0ーb.

「なんだぁ、これ……」

 瓦礫の山だけとなった施設跡地を見て、思わず唸ったのは殺鬼であった。

 廃屋から逃げだした後、どこへ逃げるべきかと散々悩み、悩んだ末に結局施設がある方角へと足を向けていた殺鬼である。

 ここへ至るまで、全て徒歩。怪我した脇腹を庇いながら、丸一日と半日をかけてようやく辿り着いた……というのに、当の施設はこの有様である。

 おまけに天気も悪い。空は明るく、確かに雲は厚いが青空が所々で見えているというのに、細かな雨が降り続いていた。雨避けする場所もなく、殺鬼はその場にずるずると座り込む。

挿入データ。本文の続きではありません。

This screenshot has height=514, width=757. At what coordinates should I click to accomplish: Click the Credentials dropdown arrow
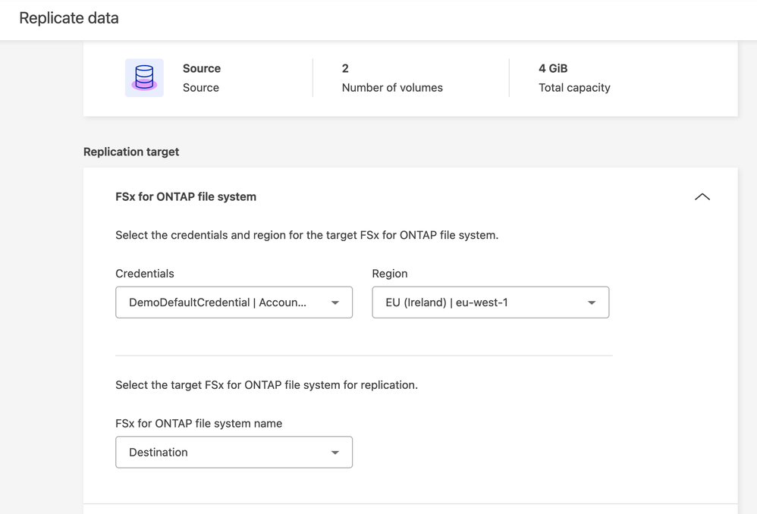point(335,302)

「あぁー……こんなことなら、兄貴が気になるからって、帰ってくるんじゃなかったぜ……」

 そんなことを呟いたからだろうか。

 ふいに誰かの気配を感じて、殺鬼は振り返った。

 瓦礫が高く降り積もっている場所。瓦礫の山の前に、ソレはいた。

 それまでまったく気配がなかった。いや、そもそも、こんな目立つところに立っていたというのに、見逃すものだろうか。

「兄貴……だよな?」

 立ち上がり、後ろ姿へ呼びかける。

 疑ってしまったのは、廃屋で見た少年と、瓦礫の前にいるソレが、どことなく雰囲気が違っていたからだ。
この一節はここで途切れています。